Before becoming the rapper El Rass, Mazen El Sayed worked as a journalist for two Beirut newspapers. He carries with him a journalist’s sharp eye and sharpened pencil, used to compose the driving forward motion of a newspaper’s beat: history as it daily happens.

And before becoming a journalist, Mazen El Sayed worked as a banker in Paris.  He carries with him the invaluable experience of working in the Western world of commercial arrangements, technology, production, distribution and publicity.

But before becoming a banker, Mazen El Sayed had the formative experience of going away from home.  And then coming back.

At 16, in Tripoli, Mazen El Sayed received a scholarship to study math, statistics and economics in Paris. How could he turn down such an opportunity? Since childhood, he had absorbed the local cultural understanding that, if you really want to go for the good life, you must leave the country. In Lebanon, emigration has been a cultural norm for more than a century. But if the talented ambitious intelligent people who can change the country, leave the country, who will transform Lebanon?
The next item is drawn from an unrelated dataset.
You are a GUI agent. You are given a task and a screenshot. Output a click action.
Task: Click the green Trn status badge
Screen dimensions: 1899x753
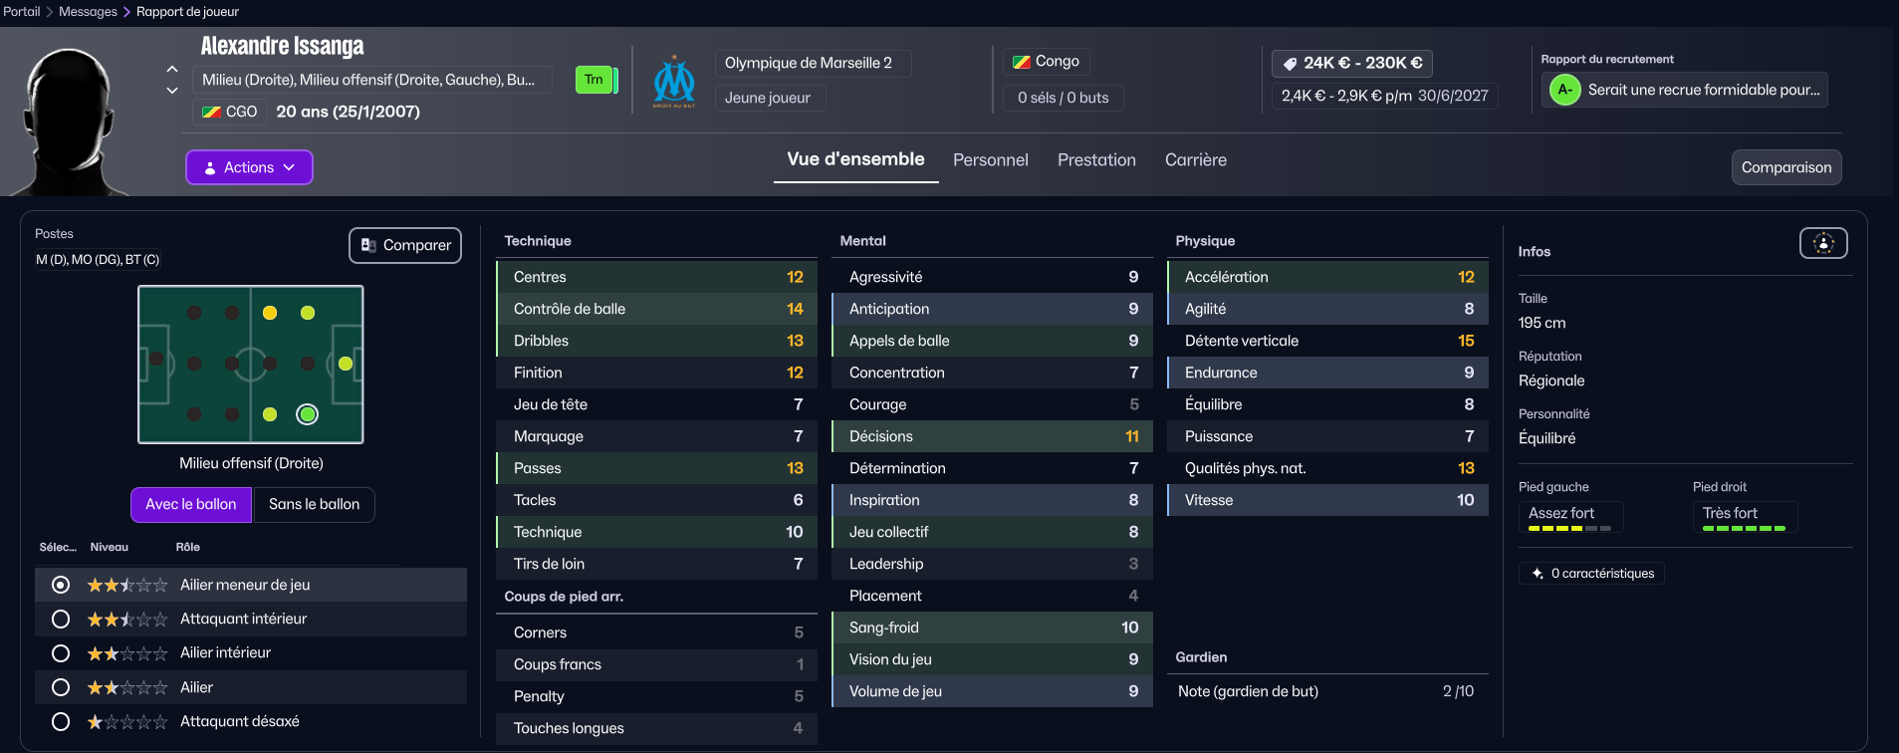[x=594, y=80]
Paris was shocking, both the city’s physical scale and the city’s social modernity. The young El Sayed adopted different strategies to try to “fill the gap” between Arabic Tripoli and French Paris: mimicry; obedience; request to be accepted. First and foremost: speak a new language.  Sometimes trying to fill that gap felt alienating. But he finished his studies at an elite French school and got his first job in banking.

There’s much labour involved to fit into another society. Living as a Parisian banker, a graduate of France’s ENSAE (National School of Statistics & Economic Administration) you no longer really belong in your old Tripoli home. But being a Lebanese Arab, even THOUGH you’re a graduate of ENSAE, you don’t REALLY belong in French society, either.  And since France was the colonial power in Lebanon, El Sayed’s Paris was not just any Western city, but the imperial capital. A big struggle of identity. After a couple of years, in 2008, El Sayed went back home to Lebanon, and started working in Beirut in journalism.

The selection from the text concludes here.